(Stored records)
═══
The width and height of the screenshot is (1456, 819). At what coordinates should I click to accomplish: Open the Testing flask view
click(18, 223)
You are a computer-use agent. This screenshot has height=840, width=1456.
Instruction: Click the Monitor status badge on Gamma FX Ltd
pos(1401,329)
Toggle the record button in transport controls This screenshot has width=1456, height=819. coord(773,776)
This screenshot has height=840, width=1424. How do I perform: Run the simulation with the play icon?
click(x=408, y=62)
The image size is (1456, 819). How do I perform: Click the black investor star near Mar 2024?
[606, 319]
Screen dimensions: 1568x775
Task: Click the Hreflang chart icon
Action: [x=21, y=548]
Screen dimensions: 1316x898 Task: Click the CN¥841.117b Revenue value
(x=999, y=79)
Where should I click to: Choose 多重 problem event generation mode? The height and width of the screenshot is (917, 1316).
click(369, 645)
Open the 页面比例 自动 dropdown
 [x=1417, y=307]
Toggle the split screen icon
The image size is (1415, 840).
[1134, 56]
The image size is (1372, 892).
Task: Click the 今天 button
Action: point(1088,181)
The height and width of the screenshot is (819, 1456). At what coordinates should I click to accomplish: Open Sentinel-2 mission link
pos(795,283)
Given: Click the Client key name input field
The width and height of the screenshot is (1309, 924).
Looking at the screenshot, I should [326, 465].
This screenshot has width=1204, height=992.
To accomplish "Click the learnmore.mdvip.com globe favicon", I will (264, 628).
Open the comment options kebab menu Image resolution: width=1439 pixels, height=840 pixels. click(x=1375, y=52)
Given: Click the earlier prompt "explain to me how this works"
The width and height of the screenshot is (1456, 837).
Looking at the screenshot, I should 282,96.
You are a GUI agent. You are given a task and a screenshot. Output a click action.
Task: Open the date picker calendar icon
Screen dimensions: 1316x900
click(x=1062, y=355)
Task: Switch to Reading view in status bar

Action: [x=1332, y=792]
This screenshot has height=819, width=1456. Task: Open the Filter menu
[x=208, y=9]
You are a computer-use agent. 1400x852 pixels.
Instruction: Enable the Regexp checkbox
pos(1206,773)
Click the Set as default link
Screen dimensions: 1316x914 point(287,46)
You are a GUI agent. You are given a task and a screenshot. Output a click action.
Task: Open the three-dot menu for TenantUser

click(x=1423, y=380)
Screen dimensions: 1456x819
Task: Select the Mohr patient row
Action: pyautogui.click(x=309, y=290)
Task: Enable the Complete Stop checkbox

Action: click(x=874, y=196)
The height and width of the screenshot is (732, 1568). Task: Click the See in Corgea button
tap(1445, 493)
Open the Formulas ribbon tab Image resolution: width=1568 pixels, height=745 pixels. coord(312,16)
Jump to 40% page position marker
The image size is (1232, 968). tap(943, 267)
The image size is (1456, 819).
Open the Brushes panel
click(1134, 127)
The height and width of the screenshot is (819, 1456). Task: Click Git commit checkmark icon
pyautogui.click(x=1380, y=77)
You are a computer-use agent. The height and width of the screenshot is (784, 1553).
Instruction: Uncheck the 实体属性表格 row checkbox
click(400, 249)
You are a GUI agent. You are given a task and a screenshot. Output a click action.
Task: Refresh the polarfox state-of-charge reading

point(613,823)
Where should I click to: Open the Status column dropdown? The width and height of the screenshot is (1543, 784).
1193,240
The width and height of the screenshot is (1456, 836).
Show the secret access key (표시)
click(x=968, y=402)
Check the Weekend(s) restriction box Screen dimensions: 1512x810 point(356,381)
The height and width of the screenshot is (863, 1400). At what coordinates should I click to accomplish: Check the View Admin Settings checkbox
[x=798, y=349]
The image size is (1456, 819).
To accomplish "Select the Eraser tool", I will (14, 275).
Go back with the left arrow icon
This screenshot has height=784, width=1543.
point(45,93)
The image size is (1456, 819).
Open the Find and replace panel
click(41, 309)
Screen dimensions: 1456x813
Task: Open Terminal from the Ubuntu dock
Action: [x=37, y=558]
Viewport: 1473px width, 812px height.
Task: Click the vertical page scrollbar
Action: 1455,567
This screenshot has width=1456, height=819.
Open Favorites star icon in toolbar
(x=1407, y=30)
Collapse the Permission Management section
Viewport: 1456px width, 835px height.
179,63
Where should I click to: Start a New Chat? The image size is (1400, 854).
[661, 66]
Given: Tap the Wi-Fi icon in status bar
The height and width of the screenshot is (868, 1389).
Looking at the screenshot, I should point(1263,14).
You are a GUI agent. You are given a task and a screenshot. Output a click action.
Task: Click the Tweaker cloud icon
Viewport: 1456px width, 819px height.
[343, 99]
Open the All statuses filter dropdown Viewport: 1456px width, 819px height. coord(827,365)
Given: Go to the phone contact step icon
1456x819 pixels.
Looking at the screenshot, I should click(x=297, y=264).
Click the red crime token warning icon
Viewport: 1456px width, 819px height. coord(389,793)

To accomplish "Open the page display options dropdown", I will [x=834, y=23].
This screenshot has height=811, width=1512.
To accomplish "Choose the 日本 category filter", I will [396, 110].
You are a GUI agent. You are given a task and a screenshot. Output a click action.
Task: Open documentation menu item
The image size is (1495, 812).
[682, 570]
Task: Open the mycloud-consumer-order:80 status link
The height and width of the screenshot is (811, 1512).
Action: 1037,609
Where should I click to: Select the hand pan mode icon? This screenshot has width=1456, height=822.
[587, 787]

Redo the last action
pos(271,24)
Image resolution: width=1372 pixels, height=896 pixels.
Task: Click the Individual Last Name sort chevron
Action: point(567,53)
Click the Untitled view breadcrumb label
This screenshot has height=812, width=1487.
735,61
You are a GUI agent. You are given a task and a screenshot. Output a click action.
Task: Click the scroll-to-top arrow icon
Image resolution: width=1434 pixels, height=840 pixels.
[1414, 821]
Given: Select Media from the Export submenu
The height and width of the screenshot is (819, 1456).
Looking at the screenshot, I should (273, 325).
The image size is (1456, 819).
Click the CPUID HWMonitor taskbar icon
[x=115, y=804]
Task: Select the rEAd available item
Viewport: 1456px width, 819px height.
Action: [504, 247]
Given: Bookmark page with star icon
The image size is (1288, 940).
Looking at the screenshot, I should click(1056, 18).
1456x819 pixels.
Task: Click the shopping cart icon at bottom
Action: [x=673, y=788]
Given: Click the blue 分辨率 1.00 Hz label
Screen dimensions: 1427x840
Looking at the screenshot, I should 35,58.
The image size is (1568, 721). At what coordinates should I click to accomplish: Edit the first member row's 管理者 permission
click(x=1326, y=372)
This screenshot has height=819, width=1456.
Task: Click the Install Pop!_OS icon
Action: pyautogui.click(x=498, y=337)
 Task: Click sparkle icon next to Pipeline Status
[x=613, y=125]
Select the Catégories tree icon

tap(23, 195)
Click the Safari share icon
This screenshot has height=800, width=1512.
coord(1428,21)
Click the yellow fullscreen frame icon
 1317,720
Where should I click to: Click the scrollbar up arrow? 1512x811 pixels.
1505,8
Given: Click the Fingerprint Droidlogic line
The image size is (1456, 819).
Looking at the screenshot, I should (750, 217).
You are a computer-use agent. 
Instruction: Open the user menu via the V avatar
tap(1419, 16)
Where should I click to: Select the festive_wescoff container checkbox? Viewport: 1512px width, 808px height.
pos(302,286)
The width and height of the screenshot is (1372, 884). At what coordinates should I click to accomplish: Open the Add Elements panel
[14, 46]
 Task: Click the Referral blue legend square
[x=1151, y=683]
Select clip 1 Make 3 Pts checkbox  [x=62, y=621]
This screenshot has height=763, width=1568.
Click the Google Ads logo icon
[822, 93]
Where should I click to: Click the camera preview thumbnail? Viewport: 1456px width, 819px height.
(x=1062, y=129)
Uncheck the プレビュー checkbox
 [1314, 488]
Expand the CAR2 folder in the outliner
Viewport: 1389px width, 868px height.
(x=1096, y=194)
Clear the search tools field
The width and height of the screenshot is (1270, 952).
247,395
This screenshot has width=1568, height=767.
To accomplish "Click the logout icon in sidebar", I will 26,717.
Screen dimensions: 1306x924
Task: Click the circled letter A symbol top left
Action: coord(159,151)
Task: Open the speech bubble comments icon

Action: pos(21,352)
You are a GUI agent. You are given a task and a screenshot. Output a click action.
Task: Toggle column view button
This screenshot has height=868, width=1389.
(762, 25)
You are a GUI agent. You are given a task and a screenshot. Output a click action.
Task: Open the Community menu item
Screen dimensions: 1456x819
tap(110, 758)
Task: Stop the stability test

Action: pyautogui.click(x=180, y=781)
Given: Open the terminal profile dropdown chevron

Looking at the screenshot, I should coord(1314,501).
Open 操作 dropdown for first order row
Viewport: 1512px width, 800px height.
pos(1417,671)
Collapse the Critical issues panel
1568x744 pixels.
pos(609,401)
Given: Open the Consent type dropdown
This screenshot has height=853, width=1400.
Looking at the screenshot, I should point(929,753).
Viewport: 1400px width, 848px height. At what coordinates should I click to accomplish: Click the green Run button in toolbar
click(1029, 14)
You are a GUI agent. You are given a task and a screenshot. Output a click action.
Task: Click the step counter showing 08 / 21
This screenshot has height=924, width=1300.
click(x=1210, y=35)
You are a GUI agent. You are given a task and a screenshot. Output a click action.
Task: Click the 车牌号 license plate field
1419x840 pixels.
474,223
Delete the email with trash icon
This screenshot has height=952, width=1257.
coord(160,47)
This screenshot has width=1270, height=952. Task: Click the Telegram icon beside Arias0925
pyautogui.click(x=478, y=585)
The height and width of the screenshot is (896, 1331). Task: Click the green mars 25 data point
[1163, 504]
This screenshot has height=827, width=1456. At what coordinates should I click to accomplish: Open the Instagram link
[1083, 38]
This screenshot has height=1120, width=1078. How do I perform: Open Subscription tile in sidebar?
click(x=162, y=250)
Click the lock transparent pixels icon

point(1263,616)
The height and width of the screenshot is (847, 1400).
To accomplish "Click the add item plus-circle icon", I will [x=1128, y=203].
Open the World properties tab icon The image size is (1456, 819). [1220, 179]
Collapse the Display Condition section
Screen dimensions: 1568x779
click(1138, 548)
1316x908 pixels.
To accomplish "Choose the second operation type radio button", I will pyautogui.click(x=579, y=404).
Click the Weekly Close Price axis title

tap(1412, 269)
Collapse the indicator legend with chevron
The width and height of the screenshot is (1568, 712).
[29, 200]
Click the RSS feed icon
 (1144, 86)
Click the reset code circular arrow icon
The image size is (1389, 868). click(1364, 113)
═══
• Description of the task: Beginning from the line that contains "Task: Click the step counter showing 08 / 21", give each line again exactly, through the final line of the records.

• Task solution:
Task: Click the step counter showing 08 / 21
This screenshot has height=924, width=1300.
click(x=1210, y=35)
You are a GUI agent. You are given a task and a screenshot. Output a click action.
Task: Click the 车牌号 license plate field
1419x840 pixels.
474,223
Delete the email with trash icon
This screenshot has height=952, width=1257.
coord(160,47)
This screenshot has width=1270, height=952. Task: Click the Telegram icon beside Arias0925
pyautogui.click(x=478, y=585)
The height and width of the screenshot is (896, 1331). Task: Click the green mars 25 data point
[1163, 504]
This screenshot has height=827, width=1456. At what coordinates should I click to accomplish: Open the Instagram link
[1083, 38]
This screenshot has height=1120, width=1078. How do I perform: Open Subscription tile in sidebar?
click(x=162, y=250)
Click the lock transparent pixels icon

point(1263,616)
The height and width of the screenshot is (847, 1400).
To accomplish "Click the add item plus-circle icon", I will [x=1128, y=203].
Open the World properties tab icon The image size is (1456, 819). [1220, 179]
Collapse the Display Condition section
Screen dimensions: 1568x779
click(1138, 548)
1316x908 pixels.
To accomplish "Choose the second operation type radio button", I will pyautogui.click(x=579, y=404).
Click the Weekly Close Price axis title

tap(1412, 269)
Collapse the indicator legend with chevron
The width and height of the screenshot is (1568, 712).
[29, 200]
Click the RSS feed icon
 (1144, 86)
Click the reset code circular arrow icon
The image size is (1389, 868). click(1364, 113)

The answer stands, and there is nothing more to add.